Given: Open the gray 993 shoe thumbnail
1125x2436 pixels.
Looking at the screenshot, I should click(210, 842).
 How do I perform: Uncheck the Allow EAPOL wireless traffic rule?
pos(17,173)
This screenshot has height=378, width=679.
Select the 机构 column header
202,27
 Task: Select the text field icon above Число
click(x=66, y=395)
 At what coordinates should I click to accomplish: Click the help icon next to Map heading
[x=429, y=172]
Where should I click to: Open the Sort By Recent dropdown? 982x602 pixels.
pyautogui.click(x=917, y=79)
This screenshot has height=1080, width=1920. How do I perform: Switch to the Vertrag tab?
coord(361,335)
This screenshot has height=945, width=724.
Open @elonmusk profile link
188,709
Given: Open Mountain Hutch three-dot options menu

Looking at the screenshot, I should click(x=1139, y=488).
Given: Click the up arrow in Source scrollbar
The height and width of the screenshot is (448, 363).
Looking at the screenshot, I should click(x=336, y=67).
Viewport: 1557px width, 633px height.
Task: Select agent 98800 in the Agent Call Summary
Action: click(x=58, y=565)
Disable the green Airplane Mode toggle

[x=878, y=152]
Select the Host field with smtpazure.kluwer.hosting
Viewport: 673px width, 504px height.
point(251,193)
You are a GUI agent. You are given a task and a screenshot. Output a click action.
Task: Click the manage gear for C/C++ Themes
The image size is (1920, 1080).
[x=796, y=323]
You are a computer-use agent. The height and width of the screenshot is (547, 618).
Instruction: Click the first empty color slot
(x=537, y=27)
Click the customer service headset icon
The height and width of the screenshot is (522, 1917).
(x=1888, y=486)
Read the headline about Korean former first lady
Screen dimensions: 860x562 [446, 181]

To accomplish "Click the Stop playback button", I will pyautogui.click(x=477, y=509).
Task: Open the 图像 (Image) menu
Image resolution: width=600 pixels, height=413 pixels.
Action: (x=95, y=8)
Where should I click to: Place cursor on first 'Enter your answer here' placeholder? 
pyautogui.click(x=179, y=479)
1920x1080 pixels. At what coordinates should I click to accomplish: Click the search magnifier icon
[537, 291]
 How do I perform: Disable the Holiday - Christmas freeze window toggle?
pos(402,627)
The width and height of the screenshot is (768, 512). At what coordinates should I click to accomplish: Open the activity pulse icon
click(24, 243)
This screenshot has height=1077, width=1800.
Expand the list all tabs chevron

## TASK BRIEF
Set out every line of the records above as a numbered list, skipping the blank lines.

## ANSWER TO THIS EXERCISE
1. Given: Open the gray 993 shoe thumbnail
2. 1125x2436 pixels.
3. Looking at the screenshot, I should click(210, 842).
4.  How do I perform: Uncheck the Allow EAPOL wireless traffic rule?
5. pos(17,173)
6. This screenshot has height=378, width=679.
7. Select the 机构 column header
8. 202,27
9.  Task: Select the text field icon above Число
10. click(x=66, y=395)
11.  At what coordinates should I click to accomplish: Click the help icon next to Map heading
12. [x=429, y=172]
13. Where should I click to: Open the Sort By Recent dropdown? 982x602 pixels.
14. pyautogui.click(x=917, y=79)
15. This screenshot has height=1080, width=1920. How do I perform: Switch to the Vertrag tab?
16. coord(361,335)
17. This screenshot has height=945, width=724.
18. Open @elonmusk profile link
19. 188,709
20. Given: Open Mountain Hutch three-dot options menu
21. Looking at the screenshot, I should click(x=1139, y=488).
22. Given: Click the up arrow in Source scrollbar
23. The height and width of the screenshot is (448, 363).
24. Looking at the screenshot, I should click(x=336, y=67).
25. Viewport: 1557px width, 633px height.
26. Task: Select agent 98800 in the Agent Call Summary
27. Action: click(x=58, y=565)
28. Disable the green Airplane Mode toggle
29. [x=878, y=152]
30. Select the Host field with smtpazure.kluwer.hosting
31. Viewport: 673px width, 504px height.
32. point(251,193)
33. You are a GUI agent. You are given a task and a screenshot. Output a click action.
34. Task: Click the manage gear for C/C++ Themes
35. The image size is (1920, 1080).
36. [x=796, y=323]
37. You are a computer-use agent. The height and width of the screenshot is (547, 618).
38. Instruction: Click the first empty color slot
39. (x=537, y=27)
40. Click the customer service headset icon
41. The height and width of the screenshot is (522, 1917).
42. (x=1888, y=486)
43. Read the headline about Korean former first lady
44. Screen dimensions: 860x562 [446, 181]
45. To accomplish "Click the Stop playback button", I will pyautogui.click(x=477, y=509).
46. Task: Open the 图像 (Image) menu
47. Image resolution: width=600 pixels, height=413 pixels.
48. Action: (x=95, y=8)
49. Where should I click to: Place cursor on first 'Enter your answer here' placeholder? 
50. pyautogui.click(x=179, y=479)
51. 1920x1080 pixels. At what coordinates should I click to accomplish: Click the search magnifier icon
52. [537, 291]
53.  How do I perform: Disable the Holiday - Christmas freeze window toggle?
54. pos(402,627)
55. The width and height of the screenshot is (768, 512). At what coordinates should I click to accomplish: Open the activity pulse icon
56. click(24, 243)
57. This screenshot has height=1077, width=1800.
58. Expand the list all tabs chevron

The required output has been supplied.